▶ [Ketentuan Latihan]:
1. Ketik ulang bagian teks tentang kerinduan, semuanya dari "Kerinduan yang membutuhkan" hingga "saja. Tiada beda.".
2. Tentukan apakah setiap pernyataan berikut sesuai dengan teks tentang kerinduan, lalu jawab ya atau tidak disertai kutipan kata-kata penentunya dari teks tersebut. (a) Kebersamaan yang dibicarakan sudah berlangsung hampir empat tahun. (b) Mereka yang berjumpa dalam sapa itu sudah saling bertatap mata. (c) Seorang yang ikhlas memandang pujian dan cacian secara berbeda.
3. Teruskan teks tentang kerinduan, dimulai tepat setelah kalimat terakhirnya.

▶ [Kutipan Sumber]:
# # # #
315, Sip!


Bahasa Indonesia: masa kecil yang bahagia

Bahasa Indonesia: masa kecil yang bahagia (Photo credit: Wikipedia)

Perjalanan waktu semenjak tahun-tahun yang lalu, terus berlangsung. Dengan izin dari Allah subhanahu wa Ta’ala, saat ini kita kembali berjumpa dan bertemu dalam sapa. Walau belum bertatap mata.

Apakah ada bahagia yang engkau rasakan saat pertemuan ini berlangsung?

Engga terasa, yah. Sudah hampir empat tahun kita bersama di sini. Banyak kenangan yang tercipta tak hanya dalam ingatan selama kebersamaan. Tidak hanya dalam ingatan namun juga mewujud dalam nyata. Kenangan yang menjadi bagian dari prasasti kehidupan kita.

Ya!

Walau telah sekian lama waktu menemani, dalam hal ini seakan baru saja terjadi. Tentang perkenalan, pertemuan, kebersamaan dan keakraban yang terus kita taut eratkan. Dan saat ini, kita masih bersama. Kita masih bersama, ya. Bersama.

Wahai teman, atas alasan apa, engkau sempatkan waktumu untuk menjenguk lembaran catatan ini?  Apakah karena engkau rindukan aku? Ataukah karena aku yang sangat merindukanmu? Ai! Jangan-jangan kita yang saling merindukan…  Abs!

Menyinggung tentang satu kata ‘rindu’, ingatkanku pada sekepinghati. Hati yang menjadi jalan hadirnya kerinduan tadi. Karena, memang ia tercipta untuk mengalirkan rasa tersebut. Lalu, apakah yang engkau pikirkan tentang hal ini, teman?

Kerinduan yang membutuhkan keikhlasan saat ia tercipta. Keikhlasan yang mempunyai ciri-ciri:

  1. Terhadap pujian maupun cacian yang diterima, seorang yang ikhlas menganggapnya sama saja. Tiada beda.
# # # #
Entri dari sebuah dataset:

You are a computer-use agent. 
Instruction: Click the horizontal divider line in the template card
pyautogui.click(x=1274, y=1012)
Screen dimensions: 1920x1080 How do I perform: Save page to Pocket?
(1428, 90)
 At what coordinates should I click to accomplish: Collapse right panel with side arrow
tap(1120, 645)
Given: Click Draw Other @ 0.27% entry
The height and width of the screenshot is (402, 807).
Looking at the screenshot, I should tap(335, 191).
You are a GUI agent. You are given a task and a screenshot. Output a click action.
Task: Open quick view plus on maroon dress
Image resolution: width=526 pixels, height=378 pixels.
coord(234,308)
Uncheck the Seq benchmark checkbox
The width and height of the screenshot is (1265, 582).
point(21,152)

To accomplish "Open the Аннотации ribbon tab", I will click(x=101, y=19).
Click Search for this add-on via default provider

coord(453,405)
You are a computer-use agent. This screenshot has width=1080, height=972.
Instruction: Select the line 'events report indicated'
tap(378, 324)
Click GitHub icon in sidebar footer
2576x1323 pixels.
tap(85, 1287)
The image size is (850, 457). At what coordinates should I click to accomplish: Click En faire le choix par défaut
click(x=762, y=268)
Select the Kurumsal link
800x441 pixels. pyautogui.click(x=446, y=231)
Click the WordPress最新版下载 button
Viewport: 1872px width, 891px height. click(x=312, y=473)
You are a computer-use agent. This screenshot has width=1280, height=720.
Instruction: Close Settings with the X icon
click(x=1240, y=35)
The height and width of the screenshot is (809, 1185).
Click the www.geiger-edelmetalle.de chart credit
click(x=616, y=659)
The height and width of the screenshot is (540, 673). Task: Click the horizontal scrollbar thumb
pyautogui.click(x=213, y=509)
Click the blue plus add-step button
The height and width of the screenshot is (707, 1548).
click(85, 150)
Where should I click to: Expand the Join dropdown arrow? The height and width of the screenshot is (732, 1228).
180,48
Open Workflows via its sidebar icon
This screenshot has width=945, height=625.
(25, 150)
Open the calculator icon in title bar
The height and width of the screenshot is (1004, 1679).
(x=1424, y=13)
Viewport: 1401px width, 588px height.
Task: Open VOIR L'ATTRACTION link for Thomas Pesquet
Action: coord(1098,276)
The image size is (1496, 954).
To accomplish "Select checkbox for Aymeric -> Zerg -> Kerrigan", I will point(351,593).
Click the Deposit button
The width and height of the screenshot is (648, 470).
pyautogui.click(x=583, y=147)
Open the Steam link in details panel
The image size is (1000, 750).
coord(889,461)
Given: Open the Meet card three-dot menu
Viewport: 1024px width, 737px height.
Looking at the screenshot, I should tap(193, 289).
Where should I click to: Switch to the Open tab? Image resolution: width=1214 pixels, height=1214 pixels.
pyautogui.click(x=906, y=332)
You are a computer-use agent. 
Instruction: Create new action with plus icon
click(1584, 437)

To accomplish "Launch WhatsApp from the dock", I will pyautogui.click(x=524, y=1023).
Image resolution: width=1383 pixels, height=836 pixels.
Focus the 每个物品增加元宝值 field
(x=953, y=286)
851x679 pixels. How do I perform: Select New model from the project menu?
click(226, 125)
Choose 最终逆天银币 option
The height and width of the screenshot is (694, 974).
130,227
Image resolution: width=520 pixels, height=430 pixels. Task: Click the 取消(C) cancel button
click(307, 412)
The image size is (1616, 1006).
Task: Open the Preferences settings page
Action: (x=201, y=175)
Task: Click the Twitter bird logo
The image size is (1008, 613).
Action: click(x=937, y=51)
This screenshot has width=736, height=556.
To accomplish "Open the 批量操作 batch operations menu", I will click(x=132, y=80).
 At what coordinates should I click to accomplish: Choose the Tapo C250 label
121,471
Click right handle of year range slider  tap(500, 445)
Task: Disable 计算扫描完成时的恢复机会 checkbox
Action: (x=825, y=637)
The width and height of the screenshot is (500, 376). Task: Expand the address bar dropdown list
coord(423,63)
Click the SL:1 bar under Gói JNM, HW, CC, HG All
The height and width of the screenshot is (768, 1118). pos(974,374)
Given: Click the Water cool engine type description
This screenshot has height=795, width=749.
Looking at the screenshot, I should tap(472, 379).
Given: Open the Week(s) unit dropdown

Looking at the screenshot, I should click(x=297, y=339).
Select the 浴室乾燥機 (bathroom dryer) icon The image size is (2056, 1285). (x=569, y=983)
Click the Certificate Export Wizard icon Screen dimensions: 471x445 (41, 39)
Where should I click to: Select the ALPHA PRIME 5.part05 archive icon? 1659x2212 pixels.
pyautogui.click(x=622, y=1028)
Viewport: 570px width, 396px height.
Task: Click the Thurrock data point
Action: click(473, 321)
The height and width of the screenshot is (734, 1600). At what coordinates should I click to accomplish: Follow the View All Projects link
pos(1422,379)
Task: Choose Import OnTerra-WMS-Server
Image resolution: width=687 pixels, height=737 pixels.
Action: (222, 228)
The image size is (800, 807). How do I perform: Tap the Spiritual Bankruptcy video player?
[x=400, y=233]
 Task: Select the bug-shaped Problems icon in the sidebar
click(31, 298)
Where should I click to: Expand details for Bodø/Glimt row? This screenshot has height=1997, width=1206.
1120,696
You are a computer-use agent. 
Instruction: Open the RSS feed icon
# # # #
▶ [Hasil Latihan]:
1.
Kerinduan yang membutuhkan keikhlasan saat ia tercipta. Keikhlasan yang mempunyai ciri-ciri:

  1. Terhadap pujian maupun cacian yang diterima, seorang yang ikhlas menganggapnya sama saja. Tiada beda.

2.
(a) Ya: "Sudah hampir empat tahun kita bersama di sini."
(b) Tidak: "Walau belum bertatap mata."
(c) Tidak: "seorang yang ikhlas menganggapnya sama saja. Tiada beda."

3.
  2. Perbuatan yang telah dilakukan, dalam rangka beribadah. Hanya itu.
  3. Tidak mengharapkan – [Ia menyerahkan hasil dari perbuatannya kepada Allah semata]

Dalam beramal, kita perlu melakukannya dengan keikhlasan. Keikhlasan yang terbagi menjadi tiga (3) tahapan, diantaranya:

  1. Melakukan sesuatu untuk meningkatkan ketaatan dan menghambakan diri kepada Allah subhanahu wa ta’ala.
  2. Mengerjakan ibadah untuk memperoleh pahala di akhirat
  3. Melakukan sesuatu, aktivitas, berinteraksi, dan bersikap baik untuk memperoleh kebahagiaan di dunia, selamat dari penyakit dan godaan.

Lalu, keikhlasan kita terletak pada bagian yang manakah, hingga saat ini. Pada point yang keberapakah, kita menempatkan keikhlasan dalam melakukan sesuatu? Keikhlasan yang bermula dari hati yang meniatkan sebelum kita melakukannya dalam perbuatan.

Termasuk tentang satu kata dasar bernama ‘rindu’, ia pun membutuhkan keikhlasan sebelum tercipta. Karena, tidak ada rindu yang terjadi dengan tiba-tiba, tanpa niat  saat menerbitkannya di dalam hati terlebih dahulu. Ya, kerinduan yang hingga saat ini masih mengalir di dalam hari-hari yang sedang kita jalani, adakah kerinduan yang murni, berasal dari hati yang terawat dengan rapi?

Hati, sekepinghati yang selama ini menemani kita dalam melangkah dan berjuang. Untuk meneruskan perjalanan dalam kehidupan, hingga saat ini. Masihkah ia mempunyai kerinduan yang alami? Ataukah, telah terselingi dengan berbagai maksud lain di luar keikhlasan? Yakinkah kita, bahwa semua itu ada untuk mengalirkan apa yang memang benar ia alami? Tentang kerinduan pada hari-hari yang penuh dengan senyuman, seperti malam ini.

Wahai teman, masih teringatku, tentang masa-masa sebelum pertemuan kita, dulu. Masa yang mengingatkanku pada detik-detik seperti ini. Detik yang benar-benar kita alami bersama, sebagaimana saat ini. Masa yang sebelumnya masih menjadi bayangan saja. Akhirnya, benar-benar kita alami pula di dalam kenyataan. Tersenyummu saat berjumpa dengan saudaramu yang lain, adalah sedekah. Begini sebaris pesan yang saat ini melintas dalam ingatanku. Dan kalimat tersebut hadir lagi, beberapa saat setelah engkau tersenyum padaku, saat kita bertatap mata.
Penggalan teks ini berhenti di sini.